In the second case, where $$ \left\lvert\sum_{i=1}^n \lambda_i y_i \phi(u^Tx_i)\right\rvert\le 1 \forall u\in \mathbb S^{d-1} $$ holds, one can show that $\alpha=0$ is a minimizer of $L(\cdot,\lambda)$.
elaborations: We define the function $w(u):=\sum_{i=1}^n \lambda_i y_i \phi(u^Tx_i)$. Then one can show $$ L(\alpha,\lambda) =\sum_{i=1}^n \lambda_i + \|\alpha\|_1 - \langle \alpha ,w\rangle $$ holds. In the first case, we can without loss of generality assume that $w\geq 1 + \delta$ on a measurable set $B$ with nonzero measure and some $\delta>0$ (for $w<-1$ the proof would work similar). We choose $\alpha_k\in \mathcal L^1$ such that $\alpha_k(u)=k$ on $B$ and $0$ otherwise. Then we have $$ L(\alpha_k,\lambda) =\sum_{i=1}^n \lambda_i + \int_{\Bbb S^{d-1}} |\alpha_k(u)| - \alpha_k(u) w(u)\,\mathrm du =\sum_{i=1}^n \lambda_i + \int_B |\alpha_k(u)| - \alpha_k(u) w(u)\,\mathrm du \leq \sum_{i=1}^n \lambda_i + \int_B k - k (1+\delta)\,\mathrm du $$ which converges to $-\infty$ if $k\to\infty$. Thus we have $L^*(\lambda)=-\infty$, which means that these $\lambda$ are not feasible in the dual problem.

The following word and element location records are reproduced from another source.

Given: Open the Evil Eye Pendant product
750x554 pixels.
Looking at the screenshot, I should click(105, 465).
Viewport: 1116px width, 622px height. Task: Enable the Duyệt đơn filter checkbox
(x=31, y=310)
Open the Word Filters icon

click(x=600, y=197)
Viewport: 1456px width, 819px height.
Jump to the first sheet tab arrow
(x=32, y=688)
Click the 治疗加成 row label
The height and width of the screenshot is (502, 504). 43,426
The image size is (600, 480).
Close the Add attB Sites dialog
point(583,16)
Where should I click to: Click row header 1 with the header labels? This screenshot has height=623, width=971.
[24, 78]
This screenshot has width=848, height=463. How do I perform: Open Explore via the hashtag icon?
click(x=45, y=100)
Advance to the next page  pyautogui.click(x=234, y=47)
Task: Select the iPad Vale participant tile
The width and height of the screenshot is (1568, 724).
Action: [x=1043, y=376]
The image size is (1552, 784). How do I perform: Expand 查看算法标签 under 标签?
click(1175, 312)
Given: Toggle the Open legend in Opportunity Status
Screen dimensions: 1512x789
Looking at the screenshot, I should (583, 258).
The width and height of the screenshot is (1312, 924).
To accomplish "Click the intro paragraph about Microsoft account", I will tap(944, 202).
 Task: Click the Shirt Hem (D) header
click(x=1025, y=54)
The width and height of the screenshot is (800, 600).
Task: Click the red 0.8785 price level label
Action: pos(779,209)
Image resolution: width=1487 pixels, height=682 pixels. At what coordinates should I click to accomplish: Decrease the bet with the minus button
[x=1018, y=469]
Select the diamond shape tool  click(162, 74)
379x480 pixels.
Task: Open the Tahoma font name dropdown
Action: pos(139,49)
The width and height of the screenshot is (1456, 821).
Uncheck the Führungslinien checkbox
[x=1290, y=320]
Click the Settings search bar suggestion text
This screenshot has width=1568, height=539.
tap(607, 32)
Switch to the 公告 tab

In the second case, we have $|w(u)|\leq1$ for all $u$, and therefore $|\alpha(u)|-\alpha(u) w(u)\geq0$ for all $u$. This implies $$ L(\alpha,\lambda) =\sum_{i=1}^n \lambda_i + \int_{\Bbb S^{d-1}} |\alpha(u)| - \alpha(u) w(u)\,\mathrm du \geq \sum_{i=1}^n \lambda_i = L(0,\lambda) $$ and therefore $L^*(\lambda)= \sum_{i=1}^n \lambda_i$.
remarks regarding context: Claim B.3 in the paper is used to show Lemma B.1. However, I think Lemma B.1 is false (if I am understanding the notation correctly): If $\operatorname{supp}(\alpha^*)$ is finite, then $\alpha^*$ would only be nonzero on finitely many points, and $\langle \alpha^*,\varphi(x_i)\rangle=0$ would hold for all $i$ (since $\langle\cdot,\cdot\rangle$ represents an integral). Thus, the optimal value would always be $0$ and $\alpha^*=0$ would always be the best possible solution to (3.6). However, this should not be true for all data $x_i,y_i,\varphi$.